A broken accounting system in need of repair
The Financial Accounting Standards Board (FASB) continues to forge ahead with its plan to require banks to forecast and book current expected credit losses (CECL) over the life of loans without even an offsetting credit for expected interest income.
Bank regulators should not follow FASB down this dangerous path much as they did two decades ago. We are reminded of FASB’s ill-conceived mark-to-market accounting rules, which needlessly destroyed some $500 billion of bank capital in the U.S. alone and led to a global banking crisis and panic. As the saying goes: “Fool me once, shame on you; fool me twice, shame on me.”
CECL, as was the case with mark-to-market accounting, would be procyclical, meaning banks will be hit hardest in bad economic times when they can least afford it. It would also create a financial monoculture of risk that could deepen and prolong economic downturns when most banks’ balance sheets react the same way in a crisis.
We don’t have to guess about these things as we’ve been through them many times in the past, most recently in the financial crisis of 2008-2010. Why is it that we cannot learn and apply the lessons of the past?
Community banks and millions of customers in the towns and cities they serve across America will be among the hardest hit by the FASB’s latest proposal, just as they were in 2008-2010. A typical community bank might well have half of its balance sheet invested in long-term, fixed-rate mortgage loans.
Forecasting and booking losses over the life of a 30-year mortgage is highly speculative at best and requiring it to be done will likely sound the death knell for long-term mortgages and perhaps the banks holding them.
Community banks and the American Bankers Association have petitioned the government, asking that this process be delayed until a thoughtful and thorough economic impact study — which will look at how CECL performs throughout the business cycle, not just when the economic weather is fine — can be done.
We hope their concerns don’t fall on deaf ears since there is simply no recourse unless bank regulators and/or Congress put the brakes on the FASB.
The good news is that members of the House Financial Services and Senate Banking committees have put in motion legislation to require a one-year delay to enable an economic impact study to be completed and considered.
The FASB, formed by the accounting industry in 1973, was initially conceived to develop and articulate generally accepted accounting principles. It has become a self-perpetuating body of accounting experts. We do not question the expertise or integrity of those professionals. That said, it is a unique body that enjoys an unusually privileged position in the financial world.
Federal law authorizes the Securities and Exchange Commission (SEC) to set accounting standards for publicly reporting companies. The Sarbanes-Oxley Act in 2002 allowed the SEC to delegate its standard setting responsibilities, which it did in 2003 when it designated the FASB.
Unfortunately, the SEC retained only minimal oversight, noting its anticipation of a continued “collegial working relationship.” The FASB was not established by any act of Congress, it largely operates according to its own rules, and it is nearly impossible to challenge its standards or the basis for them in court.
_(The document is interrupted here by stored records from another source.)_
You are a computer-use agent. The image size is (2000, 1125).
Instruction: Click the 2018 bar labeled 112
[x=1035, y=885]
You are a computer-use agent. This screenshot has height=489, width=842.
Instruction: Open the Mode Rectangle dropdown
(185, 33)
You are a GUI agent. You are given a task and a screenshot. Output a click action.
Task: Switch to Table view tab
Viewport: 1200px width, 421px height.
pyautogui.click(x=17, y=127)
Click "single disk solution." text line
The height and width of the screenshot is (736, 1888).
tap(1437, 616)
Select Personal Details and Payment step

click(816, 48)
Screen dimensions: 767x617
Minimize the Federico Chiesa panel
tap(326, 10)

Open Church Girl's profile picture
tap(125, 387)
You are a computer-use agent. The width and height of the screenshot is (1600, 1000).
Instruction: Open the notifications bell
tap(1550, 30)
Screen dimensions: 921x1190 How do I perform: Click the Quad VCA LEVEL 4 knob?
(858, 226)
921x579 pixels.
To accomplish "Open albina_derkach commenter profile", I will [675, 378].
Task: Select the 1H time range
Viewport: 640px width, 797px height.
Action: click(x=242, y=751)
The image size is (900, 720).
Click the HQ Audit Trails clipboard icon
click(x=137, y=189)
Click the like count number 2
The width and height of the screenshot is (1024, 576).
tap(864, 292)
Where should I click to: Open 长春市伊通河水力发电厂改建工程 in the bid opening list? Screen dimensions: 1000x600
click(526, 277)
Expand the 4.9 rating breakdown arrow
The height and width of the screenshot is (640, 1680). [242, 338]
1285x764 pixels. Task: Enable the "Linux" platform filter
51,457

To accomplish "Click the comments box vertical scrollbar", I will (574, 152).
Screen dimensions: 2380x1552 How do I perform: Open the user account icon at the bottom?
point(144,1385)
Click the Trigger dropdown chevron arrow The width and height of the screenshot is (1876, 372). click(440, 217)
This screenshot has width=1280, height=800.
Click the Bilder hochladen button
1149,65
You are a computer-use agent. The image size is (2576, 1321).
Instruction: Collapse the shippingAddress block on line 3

In contrast, the public can invoke a variety of federal laws to pull back the curtain at any federal government agency to see how final decisions have been made and invalidate them if the appropriate processes have not been followed.
Notwithstanding whatever self-imposed transparency and governance rules the FASB has adopted, no such check by the public is available with respect to the FASB. Neither is the FASB subject to Presidential Executive Orders that seek to reduce and streamline financial regulation.
There is simply insufficient due process and no right of appeal when the FASB gets it wrong, as it has several times during its relatively brief existence. If the FASB continues to be allowed to effectively create federal law, it should not continue to enjoy a position of financial power afforded to no other private or governmental entity in this country.
This system of accounting standard-setting is clearly not working. At the very least, the system requires a meaningful review of the delegation to the FASB in view of its track record over the last two decades.
We understand why the FASB would not want a more intrusive level of oversight, but this is precisely why oversight is so essential.
William Isaac is the former chairman of the Federal Deposit Insurance Corporation and Fifth Third Bancorp. He is currently a consultant to financial institutions.
Thomas Vartanian is a former general counsel of the Federal Home Loan Bank Board and Federal Savings and Loans insurance Corporation. He is executive director and professor of law at the Scalia Law School’s Program on Financial Regulation & Technology at George Mason University.